Showing posts with label childhood abuse. Show all posts
Showing posts with label childhood abuse. Show all posts

Wednesday, September 7, 2011

How long does it take to heal from childhood abuse?

Today a friend of mine asked me a question and I have been thinking about it all day...

While watching TV my friend leaned over and whispered in my ear a question... How long does it take for someone to heal from something traumatic like childhood abuse?  

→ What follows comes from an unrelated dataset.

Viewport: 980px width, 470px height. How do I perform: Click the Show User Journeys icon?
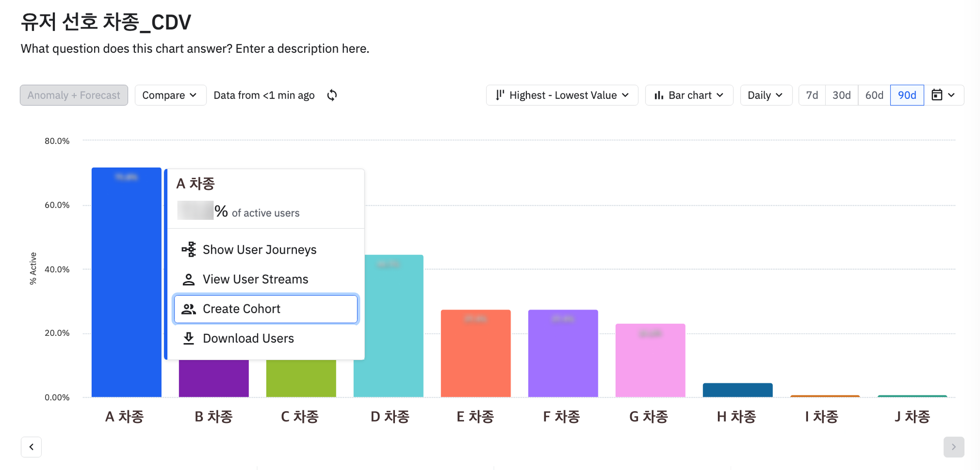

As a survivor of childhood abuse I am burdened with flashbacks and dissociation. It is extremely difficult to deal with flashbacks especially when it happens in the presence of friends and family. Far to many times have I startled friends and family with flashbacks. If they know nothing about what I went through then they don't know what is going on. I have learned that it is best to tell my close friends about flashbacks even if I don't tell them exactly what has happened. I am still healing and it is very difficult for me to tell people about my past. My past shames me and I fear others will see that too. This question my friend asked came from me explaining that I had an abusive childhood and that sometimes my senses sense something that takes me back in time to a terrible memory without any warning. I have learned some of my triggers but even when I think there can't possibly another trigger, there is. Learning to cope with flashbacks is part of the healing process. As for her question, I don't know how long the healing process takes. I suspect the healing process will be a life long process. November makes 9 years since the abuse stopped and I have healing slowing since then. I have hope that as time passes I will keep healing, little by little my wounds will heal and fade away.